(RECORDS SUPPLIED)
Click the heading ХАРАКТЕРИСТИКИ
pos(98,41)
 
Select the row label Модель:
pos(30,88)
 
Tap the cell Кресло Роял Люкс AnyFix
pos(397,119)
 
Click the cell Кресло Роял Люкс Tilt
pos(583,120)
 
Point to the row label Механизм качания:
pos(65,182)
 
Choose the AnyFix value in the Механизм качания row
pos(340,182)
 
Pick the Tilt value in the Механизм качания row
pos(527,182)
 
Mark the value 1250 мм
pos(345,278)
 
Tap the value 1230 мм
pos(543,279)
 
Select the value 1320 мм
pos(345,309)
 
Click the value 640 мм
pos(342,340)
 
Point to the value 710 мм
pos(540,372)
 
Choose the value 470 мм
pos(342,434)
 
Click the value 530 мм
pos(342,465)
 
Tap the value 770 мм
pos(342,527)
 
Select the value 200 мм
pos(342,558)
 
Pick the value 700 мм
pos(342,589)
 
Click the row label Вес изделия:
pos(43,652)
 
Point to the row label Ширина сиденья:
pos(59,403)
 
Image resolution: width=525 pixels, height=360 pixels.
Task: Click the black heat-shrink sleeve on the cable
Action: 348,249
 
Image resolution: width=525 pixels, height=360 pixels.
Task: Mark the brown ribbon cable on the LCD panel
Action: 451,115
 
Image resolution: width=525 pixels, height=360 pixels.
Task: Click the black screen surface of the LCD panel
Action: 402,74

...

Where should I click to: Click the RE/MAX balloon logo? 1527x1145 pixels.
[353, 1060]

(WHAT YOU NEED TO DO) Scale the lines starting at the line that contains "Click the heading ХАРАКТЕРИСТИКИ" and ending at the line that contains "pos(345,309)", with both of those lines included. Write all of them out again, requests too, with every coordinate in the answers multiplied by 1.75 and rounded to a whole number, halves rounding up.

(OUTPUT BELOW)
Click the heading ХАРАКТЕРИСТИКИ
pos(172,72)
 
Select the row label Модель:
pos(53,154)
 
Tap the cell Кресло Роял Люкс AnyFix
pos(695,208)
 
Click the cell Кресло Роял Люкс Tilt
pos(1020,210)
 
Point to the row label Механизм качания:
pos(114,319)
 
Choose the AnyFix value in the Механизм качания row
pos(595,319)
 
Pick the Tilt value in the Механизм качания row
pos(922,319)
 
Mark the value 1250 мм
pos(604,487)
 
Tap the value 1230 мм
pos(950,488)
 
Select the value 1320 мм
pos(604,541)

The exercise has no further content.